Indonesia aims to receive 11 million visitors in 2005 who will
spend US$15 billion. This is almost double the government's
target of 6.5 million tourist arrivals in 1999, the final year of
the sixth development plan.

Minister of Tourism, Post and Telecommunications Joop Ave
acknowledged that hotels had always suffered illegal levies and
hefty taxes.

"For instance, hotels have to pay both the 10-percent value
added tax and the 10-percent development tax for telephone
charges.

"Hotels must also pay the 10-percent development tax, 25-
percent entertainment tax and 10-percent value added tax for an
outlet like a fitness center," Joop said.

He said hotels often paid incidental and illegal levies for
swimming pools, billboards, street lighting, etc..

Hotelier Wim Tambayong, a former director of state-owned PT
Hotel Indonesia International, said hotel investors were usually
subject to legal and illegal levies while their permits were
being processed.

Asita secretary-general Bermawi acknowledged that tour
operators regularly paid up to Rp 200,000 to the state airport
operator for holding tourist greeting dances.

Yasin Buchori, the Value Added Tax on Services chief at the
Tax Directorate General, yesterday conceded it was easy to exact
illegal and multiple taxes on businessmen.

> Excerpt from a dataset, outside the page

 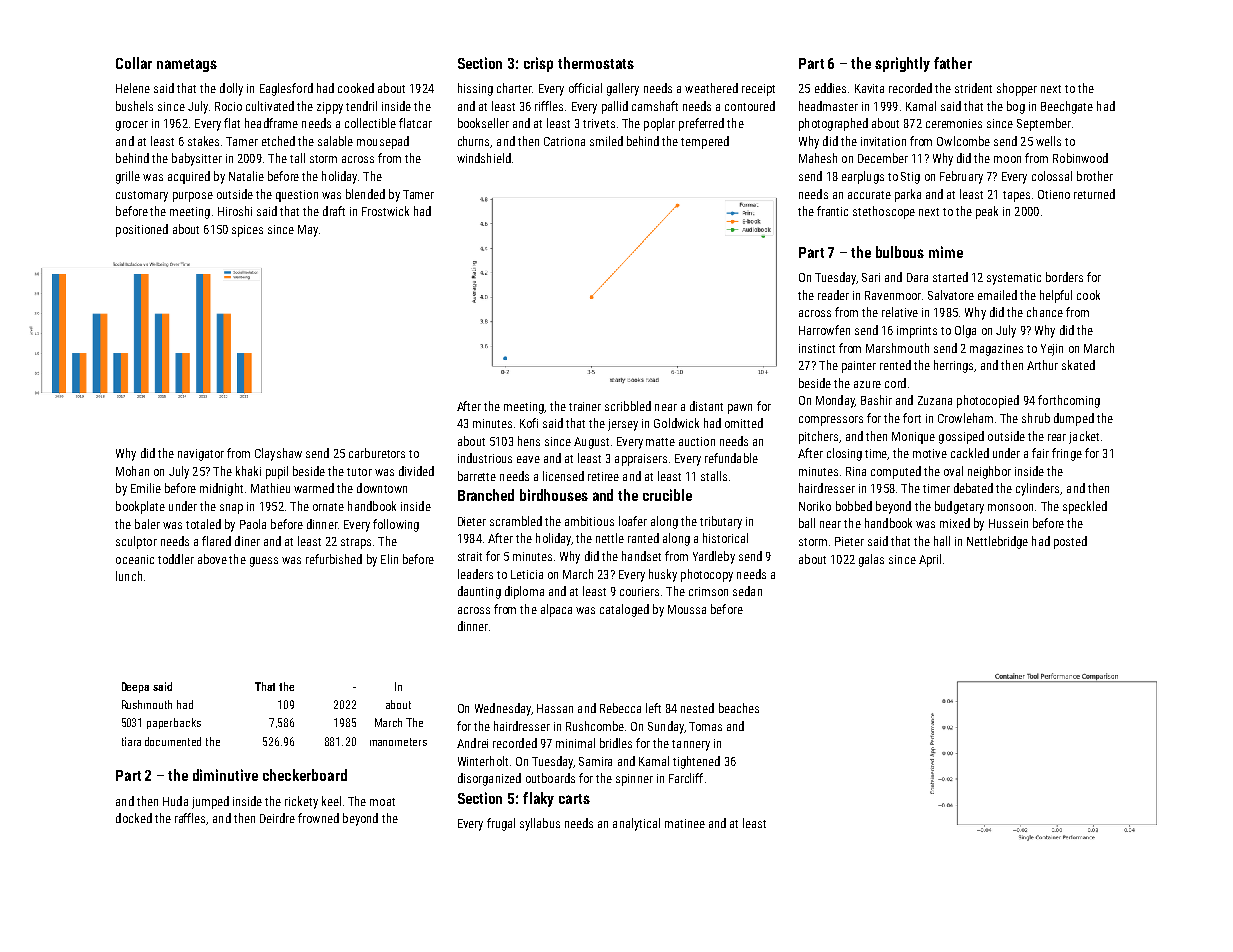 What do you see at coordinates (902, 64) in the image?
I see `sprightly` at bounding box center [902, 64].
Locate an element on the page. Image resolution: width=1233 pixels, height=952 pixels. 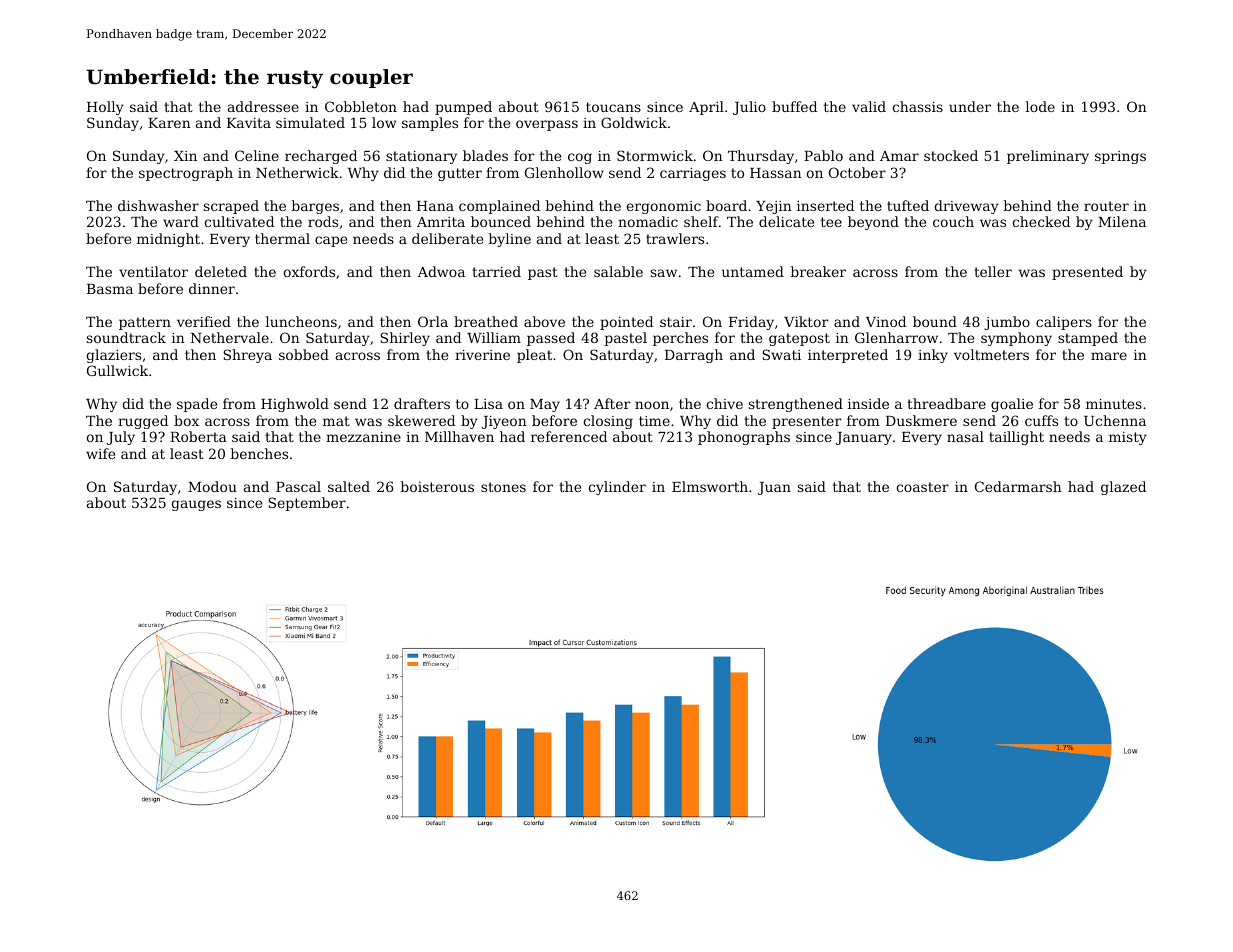
rugged is located at coordinates (143, 422).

"Originally Indonesia only recognized two kinds of levies --
tax and local fees," he said.

He said tourist businesses were subject to six kinds of taxes
and local fees.

"The first four taxes include income tax, value-added and
luxury sales tax, property tax and stamp duties which are
collected by the central government. The other two kinds of taxes
-- local taxes (such as development tax and entertainment tax)
and local fees -- are collected by local administrations," he
said.

But he said the Jakarta municipal administration collected 14
kinds of taxes and 13 kinds of fees.